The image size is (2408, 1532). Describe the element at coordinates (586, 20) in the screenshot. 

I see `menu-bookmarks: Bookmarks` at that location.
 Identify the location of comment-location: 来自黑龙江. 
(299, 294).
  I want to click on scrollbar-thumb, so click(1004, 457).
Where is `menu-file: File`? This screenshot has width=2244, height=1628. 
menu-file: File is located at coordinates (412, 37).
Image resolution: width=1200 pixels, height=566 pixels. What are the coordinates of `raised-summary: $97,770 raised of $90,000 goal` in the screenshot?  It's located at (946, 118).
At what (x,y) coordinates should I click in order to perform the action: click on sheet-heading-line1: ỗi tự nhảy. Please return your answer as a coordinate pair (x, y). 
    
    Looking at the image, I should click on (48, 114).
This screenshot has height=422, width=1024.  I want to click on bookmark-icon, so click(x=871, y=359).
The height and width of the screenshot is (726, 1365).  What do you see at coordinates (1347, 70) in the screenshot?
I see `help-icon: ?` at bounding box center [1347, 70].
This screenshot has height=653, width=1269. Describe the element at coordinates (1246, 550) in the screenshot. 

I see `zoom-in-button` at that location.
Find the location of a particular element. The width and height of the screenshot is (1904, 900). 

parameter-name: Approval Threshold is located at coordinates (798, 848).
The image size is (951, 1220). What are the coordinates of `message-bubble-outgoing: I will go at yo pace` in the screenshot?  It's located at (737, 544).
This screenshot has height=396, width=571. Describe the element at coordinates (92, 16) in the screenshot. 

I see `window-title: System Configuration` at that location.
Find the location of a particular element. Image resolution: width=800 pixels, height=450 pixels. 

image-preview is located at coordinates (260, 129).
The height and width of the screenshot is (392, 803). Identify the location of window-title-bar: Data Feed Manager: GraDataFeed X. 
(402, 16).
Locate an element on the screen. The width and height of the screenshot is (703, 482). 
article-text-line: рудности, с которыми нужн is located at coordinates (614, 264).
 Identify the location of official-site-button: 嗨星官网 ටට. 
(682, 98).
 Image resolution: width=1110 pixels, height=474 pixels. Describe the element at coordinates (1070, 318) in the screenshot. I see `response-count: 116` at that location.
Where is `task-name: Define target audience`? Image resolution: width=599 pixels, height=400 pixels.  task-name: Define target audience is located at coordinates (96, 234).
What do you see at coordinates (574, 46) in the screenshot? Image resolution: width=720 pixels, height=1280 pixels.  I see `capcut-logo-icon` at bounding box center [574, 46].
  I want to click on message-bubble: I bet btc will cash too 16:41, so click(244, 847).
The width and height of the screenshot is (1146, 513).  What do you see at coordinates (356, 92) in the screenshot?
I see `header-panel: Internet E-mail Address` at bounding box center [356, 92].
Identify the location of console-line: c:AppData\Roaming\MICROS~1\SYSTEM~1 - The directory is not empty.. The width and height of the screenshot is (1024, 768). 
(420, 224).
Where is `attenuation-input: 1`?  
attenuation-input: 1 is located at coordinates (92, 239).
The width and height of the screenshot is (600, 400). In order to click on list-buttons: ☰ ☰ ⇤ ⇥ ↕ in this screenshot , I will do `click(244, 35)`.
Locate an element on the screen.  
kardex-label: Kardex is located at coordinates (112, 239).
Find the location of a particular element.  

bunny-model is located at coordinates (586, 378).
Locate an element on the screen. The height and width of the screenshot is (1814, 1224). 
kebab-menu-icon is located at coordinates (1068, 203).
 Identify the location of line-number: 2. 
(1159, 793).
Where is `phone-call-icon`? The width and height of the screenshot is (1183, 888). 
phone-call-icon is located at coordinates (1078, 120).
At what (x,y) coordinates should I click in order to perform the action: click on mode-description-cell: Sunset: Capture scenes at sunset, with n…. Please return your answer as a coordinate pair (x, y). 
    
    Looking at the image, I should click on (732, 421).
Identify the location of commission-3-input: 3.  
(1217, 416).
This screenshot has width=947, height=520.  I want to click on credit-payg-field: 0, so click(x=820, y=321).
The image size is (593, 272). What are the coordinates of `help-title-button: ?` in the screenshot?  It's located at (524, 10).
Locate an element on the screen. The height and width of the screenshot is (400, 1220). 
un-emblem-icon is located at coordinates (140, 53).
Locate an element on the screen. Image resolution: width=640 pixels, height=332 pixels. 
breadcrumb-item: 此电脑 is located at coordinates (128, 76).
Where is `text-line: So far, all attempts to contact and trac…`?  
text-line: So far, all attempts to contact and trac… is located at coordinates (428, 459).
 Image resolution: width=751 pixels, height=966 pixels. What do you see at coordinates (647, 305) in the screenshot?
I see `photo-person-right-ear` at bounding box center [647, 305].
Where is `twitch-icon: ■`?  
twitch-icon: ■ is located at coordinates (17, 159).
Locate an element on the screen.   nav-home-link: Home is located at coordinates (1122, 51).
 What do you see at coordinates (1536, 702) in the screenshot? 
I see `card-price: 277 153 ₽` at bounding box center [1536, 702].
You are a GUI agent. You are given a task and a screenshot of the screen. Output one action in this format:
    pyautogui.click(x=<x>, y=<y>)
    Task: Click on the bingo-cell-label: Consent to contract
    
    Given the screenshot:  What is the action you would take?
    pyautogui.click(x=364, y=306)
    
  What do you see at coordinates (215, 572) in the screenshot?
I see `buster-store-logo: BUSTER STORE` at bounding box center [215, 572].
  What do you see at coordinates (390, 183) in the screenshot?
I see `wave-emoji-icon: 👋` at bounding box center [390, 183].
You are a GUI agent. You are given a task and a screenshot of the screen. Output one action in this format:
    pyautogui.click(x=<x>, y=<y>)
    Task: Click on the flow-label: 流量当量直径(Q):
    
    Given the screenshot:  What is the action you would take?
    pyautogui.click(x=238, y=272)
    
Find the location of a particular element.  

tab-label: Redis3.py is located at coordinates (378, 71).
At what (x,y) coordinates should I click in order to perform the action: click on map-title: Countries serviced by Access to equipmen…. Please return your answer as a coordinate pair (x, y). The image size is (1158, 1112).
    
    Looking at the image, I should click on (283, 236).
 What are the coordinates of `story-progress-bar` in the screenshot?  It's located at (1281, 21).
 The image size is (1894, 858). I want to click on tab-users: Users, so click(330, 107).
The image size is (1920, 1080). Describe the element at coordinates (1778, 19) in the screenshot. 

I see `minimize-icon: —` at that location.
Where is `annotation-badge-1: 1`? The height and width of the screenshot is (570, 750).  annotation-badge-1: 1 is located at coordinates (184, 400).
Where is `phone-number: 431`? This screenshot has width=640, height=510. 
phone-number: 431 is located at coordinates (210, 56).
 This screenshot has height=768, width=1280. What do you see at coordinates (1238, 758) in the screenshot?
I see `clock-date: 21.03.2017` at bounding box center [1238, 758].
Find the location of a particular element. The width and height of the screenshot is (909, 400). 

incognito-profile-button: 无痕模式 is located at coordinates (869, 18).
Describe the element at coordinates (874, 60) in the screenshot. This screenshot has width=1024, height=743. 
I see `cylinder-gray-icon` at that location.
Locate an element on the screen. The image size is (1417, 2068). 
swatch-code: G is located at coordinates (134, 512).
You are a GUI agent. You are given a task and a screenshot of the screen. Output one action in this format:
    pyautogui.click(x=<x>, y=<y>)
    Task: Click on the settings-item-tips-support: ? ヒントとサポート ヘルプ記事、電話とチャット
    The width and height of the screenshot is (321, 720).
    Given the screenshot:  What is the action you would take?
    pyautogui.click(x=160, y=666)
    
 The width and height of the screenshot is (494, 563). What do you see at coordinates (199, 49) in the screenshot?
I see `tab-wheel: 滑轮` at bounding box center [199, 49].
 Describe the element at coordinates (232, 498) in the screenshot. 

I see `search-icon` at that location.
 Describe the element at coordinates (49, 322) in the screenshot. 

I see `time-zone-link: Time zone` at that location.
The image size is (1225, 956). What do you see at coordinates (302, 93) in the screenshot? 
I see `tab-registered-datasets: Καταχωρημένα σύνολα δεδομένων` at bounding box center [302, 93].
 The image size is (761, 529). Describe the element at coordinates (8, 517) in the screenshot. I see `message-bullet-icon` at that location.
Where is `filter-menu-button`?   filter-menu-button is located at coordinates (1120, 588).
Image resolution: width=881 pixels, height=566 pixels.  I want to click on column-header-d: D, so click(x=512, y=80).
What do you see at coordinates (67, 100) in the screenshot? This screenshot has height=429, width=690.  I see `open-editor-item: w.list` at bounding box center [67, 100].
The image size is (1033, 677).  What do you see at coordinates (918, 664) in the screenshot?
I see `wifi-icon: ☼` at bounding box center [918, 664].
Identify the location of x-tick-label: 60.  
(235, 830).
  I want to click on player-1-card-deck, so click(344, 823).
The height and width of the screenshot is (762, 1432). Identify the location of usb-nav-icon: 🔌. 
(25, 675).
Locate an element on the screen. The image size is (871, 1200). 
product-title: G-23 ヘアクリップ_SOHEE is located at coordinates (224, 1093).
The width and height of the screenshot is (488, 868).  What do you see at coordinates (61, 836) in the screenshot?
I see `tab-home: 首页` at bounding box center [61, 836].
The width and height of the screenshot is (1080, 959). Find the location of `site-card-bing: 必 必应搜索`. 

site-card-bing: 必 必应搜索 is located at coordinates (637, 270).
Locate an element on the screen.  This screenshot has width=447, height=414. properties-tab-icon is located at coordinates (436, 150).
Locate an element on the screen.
+ + + + +
Could you reproduce word for word the lines of the material above, starting at the line that has "coordinates (1120, 588)." and stopping after the line that has "What do you see at coordinates (67, 100)"?

EXPECTED ANSWER:
Where is `filter-menu-button`?   filter-menu-button is located at coordinates (1120, 588).
Image resolution: width=881 pixels, height=566 pixels.  I want to click on column-header-d: D, so click(x=512, y=80).
What do you see at coordinates (67, 100) in the screenshot? This screenshot has height=429, width=690.  I see `open-editor-item: w.list` at bounding box center [67, 100].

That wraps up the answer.